Sind solche Formen der Glaubensvermittlung die Zukunft? Angesichts einer Kirche, die ja in der letzten Zeit stark in die Kritik geraten ist und die sich heute stärker denn je dem Nachwuchs öffnen muss?

„Ja, wir sprechen ja gerne vom Weltjugendtag nicht nur als Ereignis, sondern als Methode. Der Weltjugendtag ist nicht nur eine einmalige Zusammenkunft, sondern hat ein Davor, das Ereignis selbst und ein Danach. Und das Ereignis selbst bestimmt die Zeit davor und sollte auch die Zeit danach bestimmen. Während des Ereignisses spielen das Wort des Papstes, aber auch das der Bischöfe und der Austausch der Jugendlichen eine große Rolle. In einer Welteinrichtung wie der Kirche sind eben die Schwierigkeiten und auch die positiven Dinge nicht überall gleich.

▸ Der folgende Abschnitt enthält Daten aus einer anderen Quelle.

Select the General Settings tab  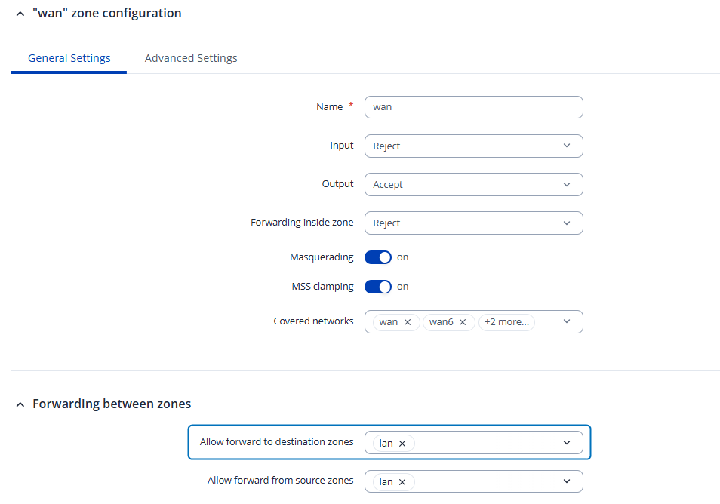point(69,58)
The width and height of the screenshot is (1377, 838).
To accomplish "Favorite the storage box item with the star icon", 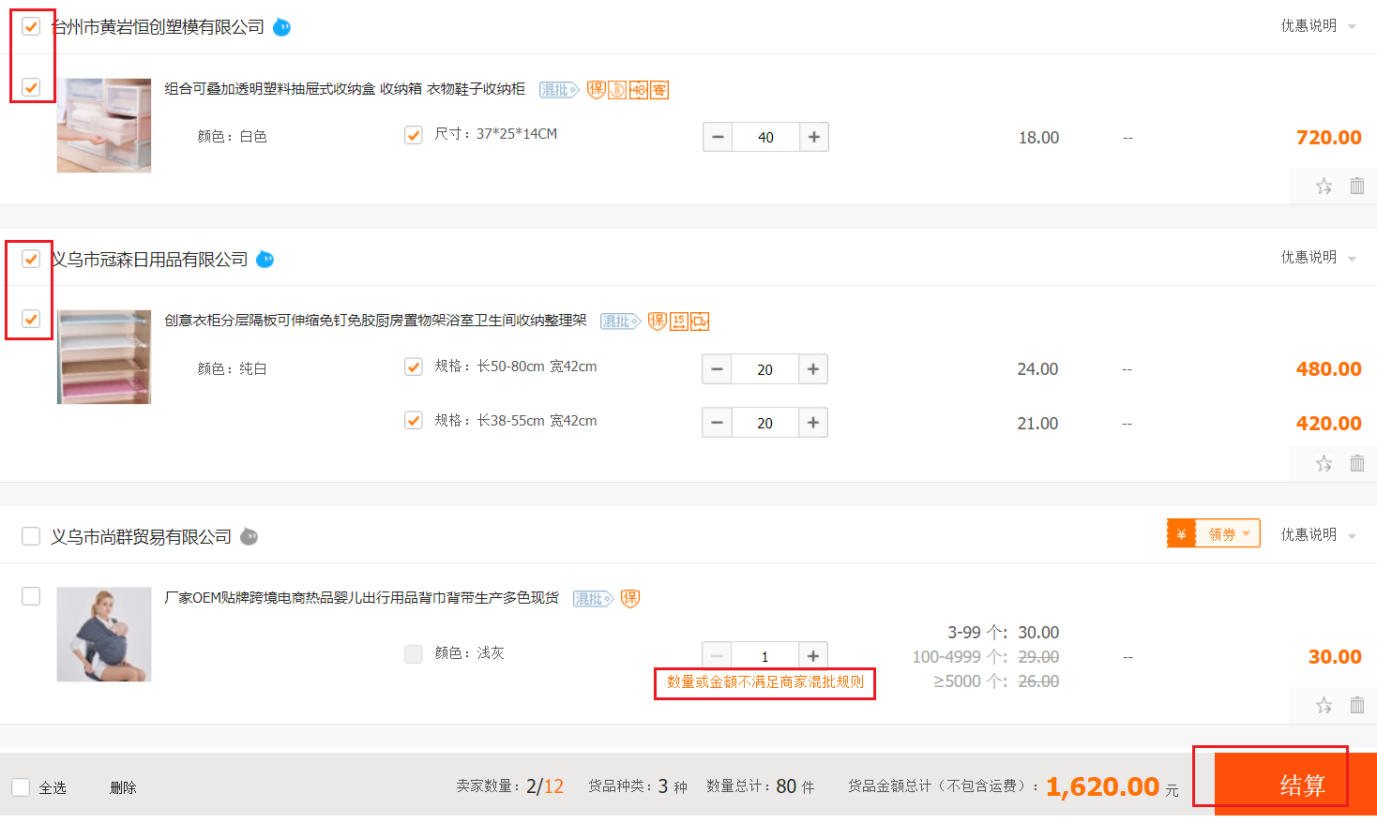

Und ich glaube, im Vergleich zu Europa und zu Deutschland im Besonderen ist die Erfahrung des Positiven in vielen Ländern weitaus größer. Und ich würde mir wünschen, dass die Jugendlichen, die einen unkomplizierten, natürlichen Zugang zum Glauben haben, diese ihre Erfahrung den Jugendlichen aus Europa und vor allem aus Deutschland weitergeben. Das wünschen wir uns von ganzem Herzen!“


Im Notfall „Feuerwehr“

Eine letzte Frage, Exzellenz: Welche persönlichen Erwartungen und Hoffnungen haben Sie zum Weltjugendtag und – wo kann man Ihnen in Madrid begegnen?

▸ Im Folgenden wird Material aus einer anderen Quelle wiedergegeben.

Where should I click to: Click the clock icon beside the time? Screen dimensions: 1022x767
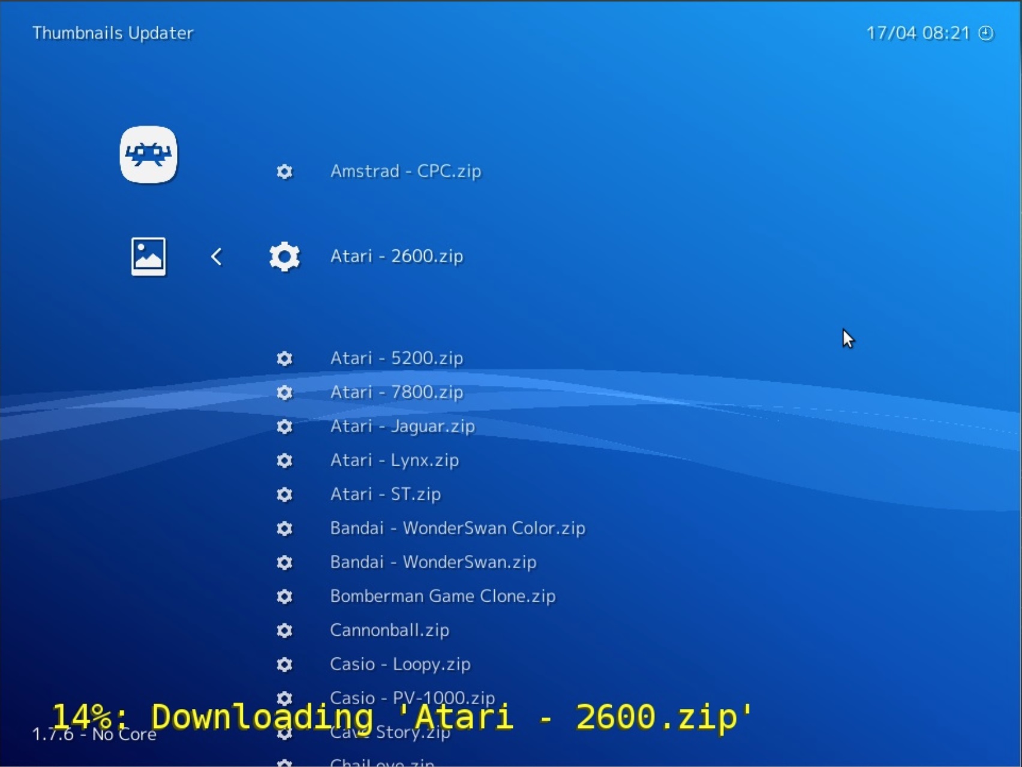tap(985, 33)
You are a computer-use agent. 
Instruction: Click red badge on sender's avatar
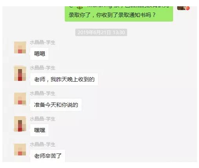click(188, 8)
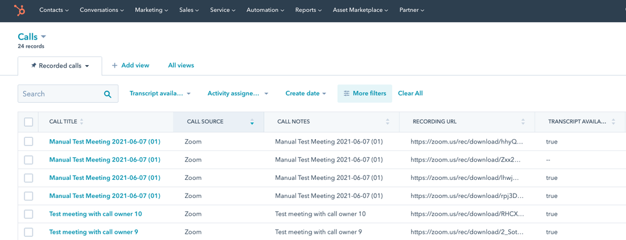Screen dimensions: 626x240
Task: Click the Call Source sort arrow icon
Action: coord(252,122)
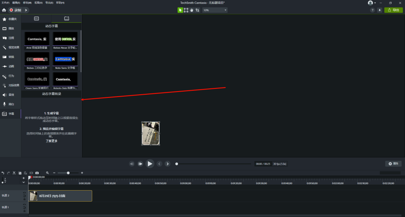Open the 文件 menu
Viewport: 405px width, 217px height.
pyautogui.click(x=4, y=3)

„Wir reisen etwas umher, gehen zu den großen Sprachveranstaltungen, beobachten, wie es läuft, sind natürlich ganz eng in Kontakt mit dem Lokalkomitee, falls etwas nicht läuft. Meine persönlichen Wünsche: dass ich zum einen deutsche Gruppen treffen kann, auch aus meiner Heimatdiözese Paderborn und meiner Heimatregion ist eine Gruppe mit dabei, die ich hoffe treffen zu können. Und ich will natürlich etwas von der ganzen Atmosphäre mitbekommen. Und wenn es nötig sein sollte, müssen wir – wie es in Köln der Fall war – hin und wieder mal als „Feuerwehr“ auftauchen oder Ersatz, wenn Probleme auftreten.“

Ja, und dafür wünschen wir Ihnen von Herzen alles Gute - vielen Dank für das Gespräch.